* PROBLEM STATEMENT
Start at the line in the entries below that contains "Task: Click the 1 - 10 (极好) badge", stop at the line that contains "The image size is (972, 718).", and output exactly the lines in that span, both ends included.

* LISTED ENTRIES
......

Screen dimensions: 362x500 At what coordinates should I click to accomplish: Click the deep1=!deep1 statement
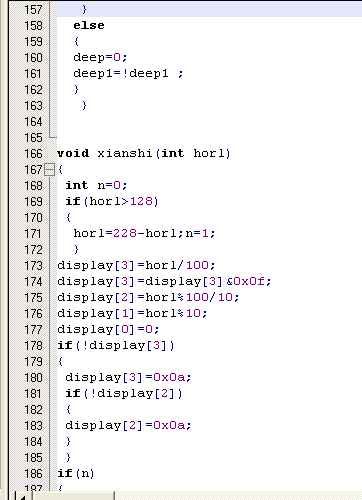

......

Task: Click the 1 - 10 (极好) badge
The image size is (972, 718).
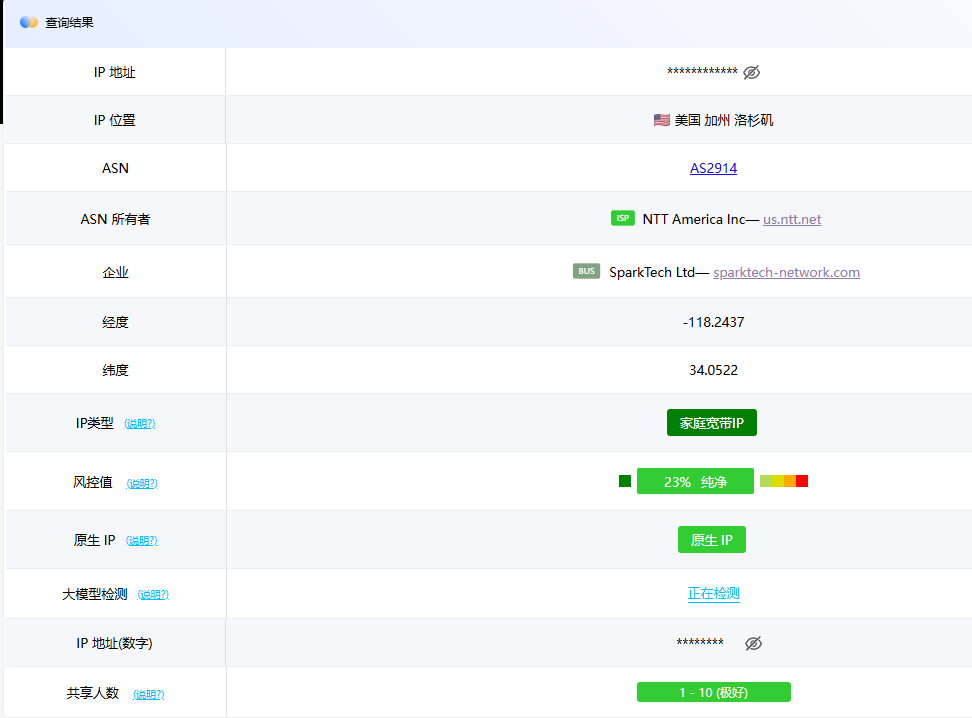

......

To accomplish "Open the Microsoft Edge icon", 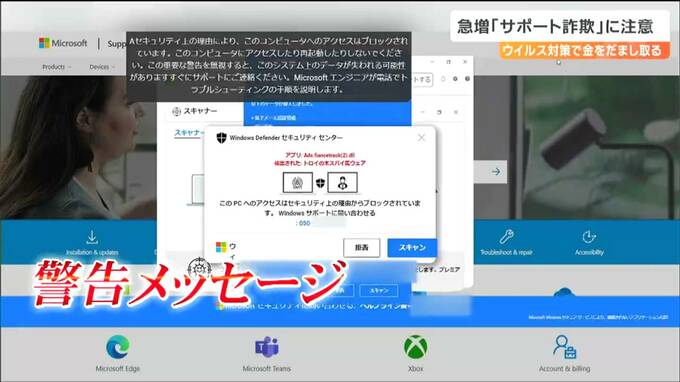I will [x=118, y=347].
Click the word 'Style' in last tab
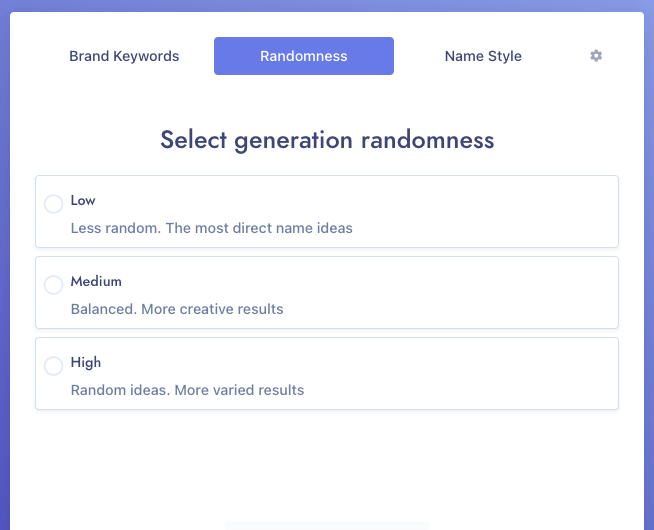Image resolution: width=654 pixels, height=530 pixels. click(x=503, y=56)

......

* TASK OUTPUT
Task: Click the 1 - 10 (极好) badge
The image size is (972, 718).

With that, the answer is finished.